On this date in Ohio State football: Oct. 12, 1963
Oct. 12, 1963
Each week, Gameday+ takes a look at an Ohio State game played on this date:
Ohio State 20, Illinois 20
Setup: With Ohio State coming off a middling 6-3 season in 1962, there were a lot of questions about Woody Hayes’ 13th Buckeyes team — namely, who would provide the offense? Future NFL stars Matt Snell and Paul Warfield were among the stable of backs, but quarterback was a question mark with sophomore Don Unverferth at the helm. Still, the Buckeyes opened the season with two shutout wins — 17-0 over Texas A&M and 21-0 at Indiana — and checked in at No. 8 in the Associated Press poll before a homecoming game against Illinois. OSU had whipped the Illini 51-15 the season before. Behind All-America linebacker Dick Butkus, Illinois had knocked off Big Ten preseason favorite Northwestern the week before facing the Buckeyes.

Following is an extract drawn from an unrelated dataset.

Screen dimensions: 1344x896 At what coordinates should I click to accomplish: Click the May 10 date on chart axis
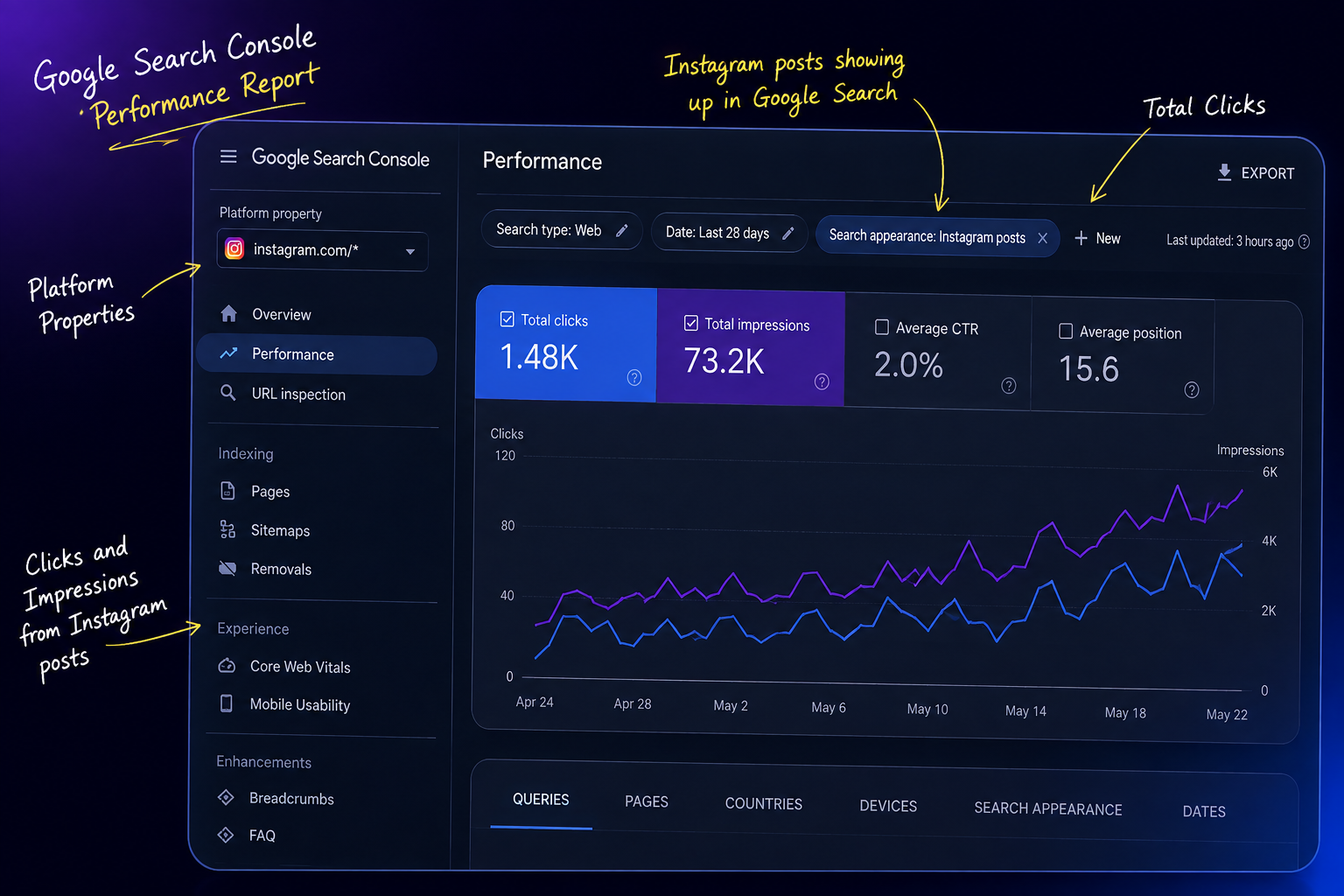point(928,710)
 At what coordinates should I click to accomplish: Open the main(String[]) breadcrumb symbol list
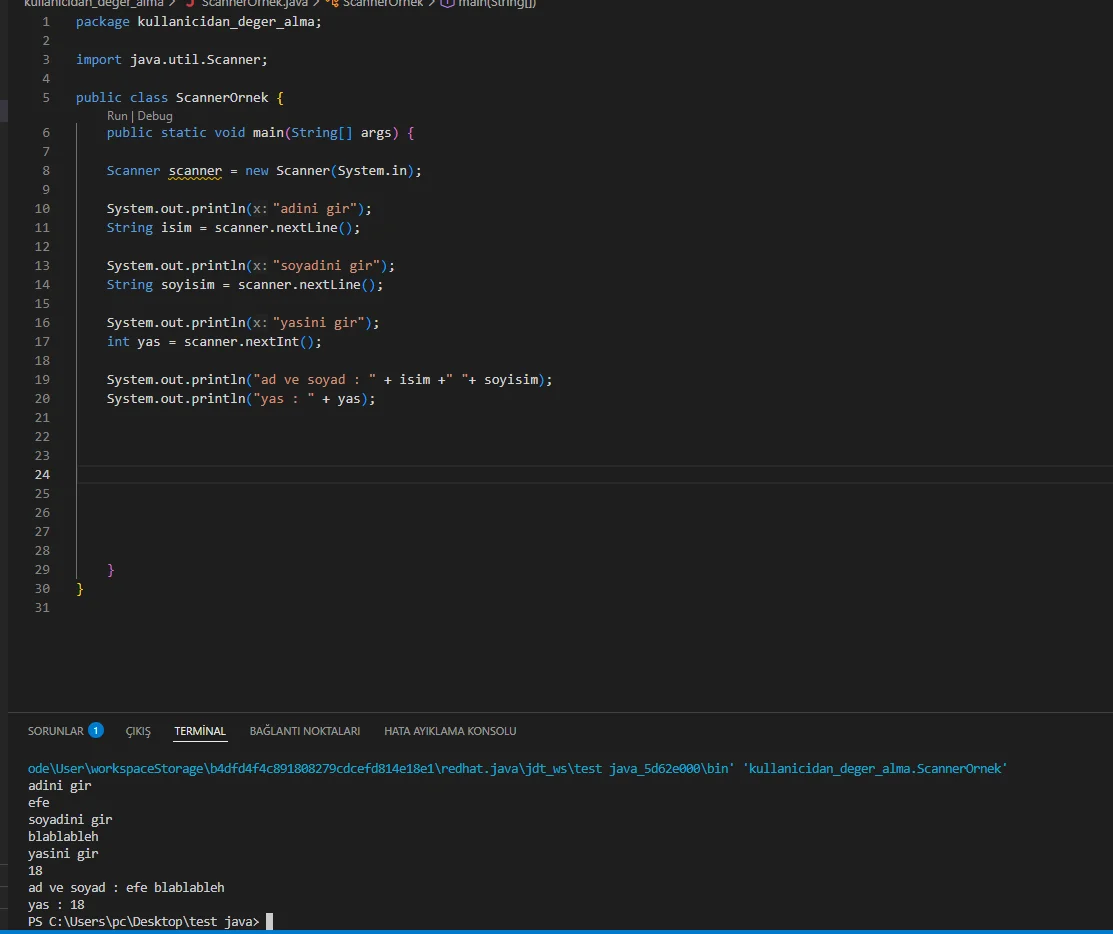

Stars: Ohio State halfback Don Harkins totaled 110 yards from scrimmage on just four touches — three rushes and a 43-yard catch on a pass from Unverferth. Warfield added 65 yards and Snell 47 yards rushing and a touchdown before suffering an injury. Dick VanRaaphorst added two field goals, including a Big Ten-record 49-yarder to tie the score with 1:53 remaining.
Turning point: Questionable decisions by both coaches — Hayes eschewing a chip-shot field-goal try in the first half, Illinois’ Pete Elliott unwisely going for two after a TD that pulled the Illini to 17-13 early in the fourth quarter. After VanRaaphorst’s tying kick, OSU got one last possession when Arnie Chonko intercepted a pass with 38 seconds remaining. Ohio State moved to the Illinois 39, but VanRaaphorst’s try from 57 yards was well short.
Impact: Somehow, the Buckeyes jumped from No. 8 to No. 4 in the polls, largely because four teams ranked ahead of them — Oklahoma, Alabama, Navy and Southern California — lost as Ohio State was held to a tie. The OSU offense, however, went missing in action the next week in a 32-3 loss to Southern Cal and never scored more than 14 points in its final six games — and still went 3-3 in that span.
Quotable: “That’s the silliest question I ever heard.” — Hayes, responding to a “mystery” reporter, reputedly from United Press International, who had asked, “Your defense today, did it improve over the first two games?”